We're going to continue to transact, but the transactions will be increasingly limited to those goods automation cannot replace, and the ultimate good that is ours and ours alone to create, is content.

The content of our characters is that which is born of us, what makes us a person. Automation may emulate the products of people, but is not people. AI cannot make our thoughts for us, and if it ever does, then it will be the last thing automation does for us, because we will no longer be us afterwards.

Steemit is the new kind of market that is destined to replace states, capital markets, and western civilization itself, and it is the ultimate form of market - built of human interaction itself, the very feature that makes us human, the one thing automation cannot replace.

Steem may very well be the last currency on Earth, or more likely, by then, the last currency in the galaxy, because Steem is going there with us, if Steemit can survive. Remember, Steemit is still in beta, and there's a reason for that. The rampant financial manipulation of it's curation scheme is an ongoing sybil attack, and that design feature potentiates catastrophic destruction of it's rewards system.

The rampant concentration of capital via Steemit's rewards system is a relic of capitalism that threatens Steemit's ability to replace capitalism itself - but it does not preclude another platform from doing so, should Steemit fail.

Given the response to my discussions with witnesses, devs, and authors that have been willing to reply at all, I suspect that this is not a bug, but a design feature, and that Steemit will not fix it. Even so, Steemit might yet not fail because of it, as the community may find even the crumbs that aren't sucked out of the rewards pool by collusion adequate to drive growth and account retention.

Given the competitive nature of the industry, I find that scenario unlikely. I think it's far more likely that when substantive competition arises, Steemit will undertake to repair the damage.

It's the real world, and things are messy.

But this is not the ideal scenario for Steemit, or society. Rather than delaying (or even preventing) Steemit's functional replacement of states, taxes, thugs, and jobs with a new socioeconomic infrastructure, it is far more beneficial to every account on Steemit for Steemit to do so as rapidly as it can do it well.

This does not mean as rapidly as possible.

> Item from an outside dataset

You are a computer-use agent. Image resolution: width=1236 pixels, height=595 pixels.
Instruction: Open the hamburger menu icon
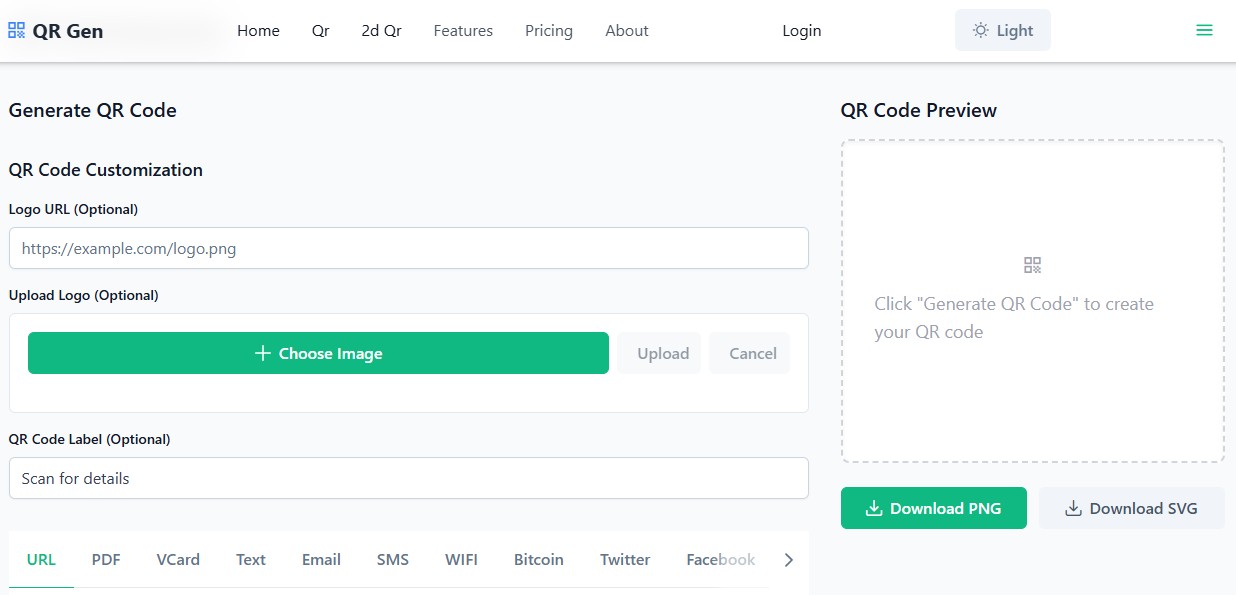tap(1204, 29)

In every situation where something grows as rapidly as possible, native restraints on it's growth, rather than rational management, assume control of it. We don't want such native constraints to determine Steemit's growth, or destruction. We want to avoid destruction, or even lesser outcomes. We want to optimize Steemit for success, and the benefits to it's community.

HF20 is designed to make massive onboarding of new accounts possible. It is intended to drive appreciation in the price of Steem through increasing the base driver of Steem's value, Steemit.

However, HF19 reduced the number of votes available to minnows by 400%, and posts have increased by 1000% while HF19 was being developed. This has created a constant refrain in comments that peoples VP is depleted, and they cannot vote. And, since they get only 10 votes a day, they aren't lying.

Steemit is a vote desert, particularly for new accounts lost in the noise of trending posts, and curators piling on, desperate to gain curation rewards, because posts get so few votes now.

Others just self vote, despite the censure of the community. This is essentially futile, as for accounts without substantial holdings of SP the rewards for self votes are insubstantial, and for the largest holders of SP, are replacing the vibrant community (necessary to grow Steemit into the future) with a steady income - as long as Steemit lasts.

Since investors in Steem stand to achieve capital gains when Steemit creates price appreciation in Steem by growing, and the rewards mechanism, particularly with such a reduced ratio of votes to posts, concentrating rewards in a handful of accounts directly removes the motivation to create content on the platform, this mechanism is a threat to their capital gains, in the long run.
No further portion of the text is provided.